* **Task**: Copy out every one of the rows below word for word, without changing or leaving out anything.

* **Data shown**:
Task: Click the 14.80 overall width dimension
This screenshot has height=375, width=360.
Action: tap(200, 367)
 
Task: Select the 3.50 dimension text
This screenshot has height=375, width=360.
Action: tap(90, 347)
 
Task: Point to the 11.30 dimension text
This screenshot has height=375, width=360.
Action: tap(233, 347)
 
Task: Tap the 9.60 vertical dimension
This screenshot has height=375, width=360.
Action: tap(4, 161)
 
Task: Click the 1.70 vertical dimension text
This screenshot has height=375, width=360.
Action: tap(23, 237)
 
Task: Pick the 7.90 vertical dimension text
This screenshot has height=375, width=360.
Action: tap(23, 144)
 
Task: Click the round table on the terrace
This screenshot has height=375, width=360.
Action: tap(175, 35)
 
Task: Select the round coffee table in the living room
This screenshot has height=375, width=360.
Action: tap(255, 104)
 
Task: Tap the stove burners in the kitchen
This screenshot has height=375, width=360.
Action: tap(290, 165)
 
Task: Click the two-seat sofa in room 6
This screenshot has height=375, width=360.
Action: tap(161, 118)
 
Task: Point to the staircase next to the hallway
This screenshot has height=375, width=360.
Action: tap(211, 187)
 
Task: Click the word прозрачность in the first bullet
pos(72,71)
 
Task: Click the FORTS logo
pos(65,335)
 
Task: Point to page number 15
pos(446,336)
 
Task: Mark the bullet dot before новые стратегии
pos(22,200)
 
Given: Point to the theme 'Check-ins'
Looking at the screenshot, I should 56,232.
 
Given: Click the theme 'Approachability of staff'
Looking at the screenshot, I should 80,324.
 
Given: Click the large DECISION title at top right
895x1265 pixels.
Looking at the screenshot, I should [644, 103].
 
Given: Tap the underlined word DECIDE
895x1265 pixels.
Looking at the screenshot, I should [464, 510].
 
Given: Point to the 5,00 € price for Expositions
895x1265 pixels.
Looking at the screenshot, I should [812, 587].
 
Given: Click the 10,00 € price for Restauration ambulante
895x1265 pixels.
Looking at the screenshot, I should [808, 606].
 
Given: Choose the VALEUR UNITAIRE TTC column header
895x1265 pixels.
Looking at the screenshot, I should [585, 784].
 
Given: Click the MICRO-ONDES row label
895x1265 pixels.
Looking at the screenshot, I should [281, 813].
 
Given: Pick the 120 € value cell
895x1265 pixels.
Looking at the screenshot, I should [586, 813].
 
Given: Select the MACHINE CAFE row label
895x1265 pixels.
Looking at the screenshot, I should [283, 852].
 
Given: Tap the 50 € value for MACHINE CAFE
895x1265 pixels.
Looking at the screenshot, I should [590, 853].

* **Written response**:
Task: Click the 14.80 overall width dimension
This screenshot has height=375, width=360.
Action: tap(200, 367)
 
Task: Select the 3.50 dimension text
This screenshot has height=375, width=360.
Action: tap(90, 347)
 
Task: Point to the 11.30 dimension text
This screenshot has height=375, width=360.
Action: tap(233, 347)
 
Task: Tap the 9.60 vertical dimension
This screenshot has height=375, width=360.
Action: tap(4, 161)
 
Task: Click the 1.70 vertical dimension text
This screenshot has height=375, width=360.
Action: tap(23, 237)
 
Task: Pick the 7.90 vertical dimension text
This screenshot has height=375, width=360.
Action: tap(23, 144)
 
Task: Click the round table on the terrace
This screenshot has height=375, width=360.
Action: tap(175, 35)
 
Task: Select the round coffee table in the living room
This screenshot has height=375, width=360.
Action: tap(255, 104)
 
Task: Tap the stove burners in the kitchen
This screenshot has height=375, width=360.
Action: tap(290, 165)
 
Task: Click the two-seat sofa in room 6
This screenshot has height=375, width=360.
Action: tap(161, 118)
 
Task: Point to the staircase next to the hallway
This screenshot has height=375, width=360.
Action: tap(211, 187)
 
Task: Click the word прозрачность in the first bullet
pos(72,71)
 
Task: Click the FORTS logo
pos(65,335)
 
Task: Point to page number 15
pos(446,336)
 
Task: Mark the bullet dot before новые стратегии
pos(22,200)
 
Given: Point to the theme 'Check-ins'
Looking at the screenshot, I should 56,232.
 
Given: Click the theme 'Approachability of staff'
Looking at the screenshot, I should 80,324.
 
Given: Click the large DECISION title at top right
895x1265 pixels.
Looking at the screenshot, I should [644, 103].
 
Given: Tap the underlined word DECIDE
895x1265 pixels.
Looking at the screenshot, I should [464, 510].
 
Given: Point to the 5,00 € price for Expositions
895x1265 pixels.
Looking at the screenshot, I should [812, 587].
 
Given: Click the 10,00 € price for Restauration ambulante
895x1265 pixels.
Looking at the screenshot, I should [808, 606].
 
Given: Choose the VALEUR UNITAIRE TTC column header
895x1265 pixels.
Looking at the screenshot, I should [585, 784].
 
Given: Click the MICRO-ONDES row label
895x1265 pixels.
Looking at the screenshot, I should [281, 813].
 
Given: Pick the 120 € value cell
895x1265 pixels.
Looking at the screenshot, I should [586, 813].
 
Given: Select the MACHINE CAFE row label
895x1265 pixels.
Looking at the screenshot, I should [283, 852].
 
Given: Tap the 50 € value for MACHINE CAFE
895x1265 pixels.
Looking at the screenshot, I should [590, 853].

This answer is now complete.